“The Lord our God has secrets known to no one. We are not accountable for them, but we and our children are accountable forever for all that he has revealed to us, so that we may obey all the terms of these instructions.
(Deuteronomy 29: 29 NLT)
In God’s infinite wisdom he has information known only to him. The Lord loves for us to use our intellect to seek out wisdom from him, but if the pursuit becomes to obtain knowledge just for the sake of knowing, it becomes meaningless.
Yes, God does delight in us seeking out hidden things (Proverbs 25:2 NLT). In our quest for truth, there is a point where we can cross that line between what we can know and what is unknowable. God does have secret counsels and trying to explain them is an exercise in futility. About God’s foreknowledge and man’s freedom, it appears that the Bible does not entirely clarify their relationship. About what God has not completely explained, maybe we should not expect to understand totally. Being overly inquisitive about such issues can be just an intellectual rather than a spiritual pursuit.

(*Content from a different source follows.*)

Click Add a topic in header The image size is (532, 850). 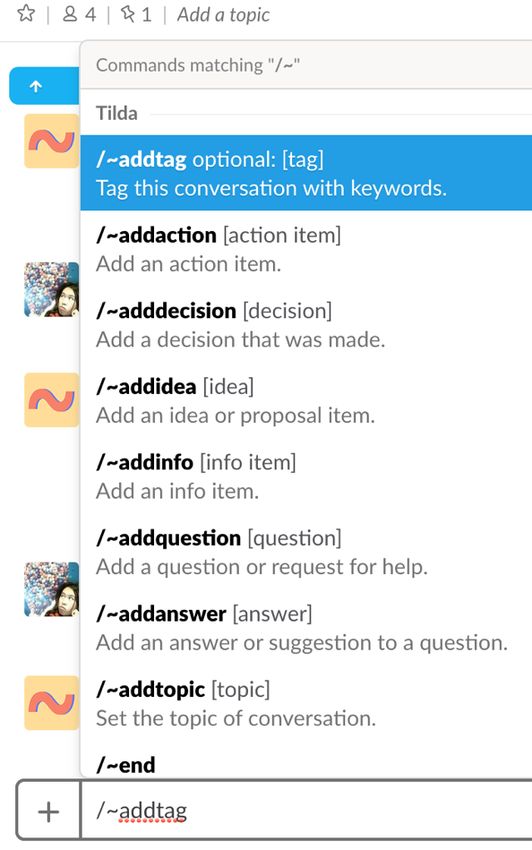(223, 15)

What demonstrates we have found real truth? Our scriptural reference may provide the answer to this question? A greater accountability to the Lord should emanate from all revelation. Also, we should be able to demonstrate godly knowledge through obedience. As the commentator, Matthew Henry, once said, “All our knowledge must be put into practice because this is the purpose of all divine revelation.” It is not given to us just to think about and discuss. It should change our actions and daily lives. If what we perceive to be knowledge from God does not have behavioral outcomes, is it really truth at all?
Images used with permission by Microsoft.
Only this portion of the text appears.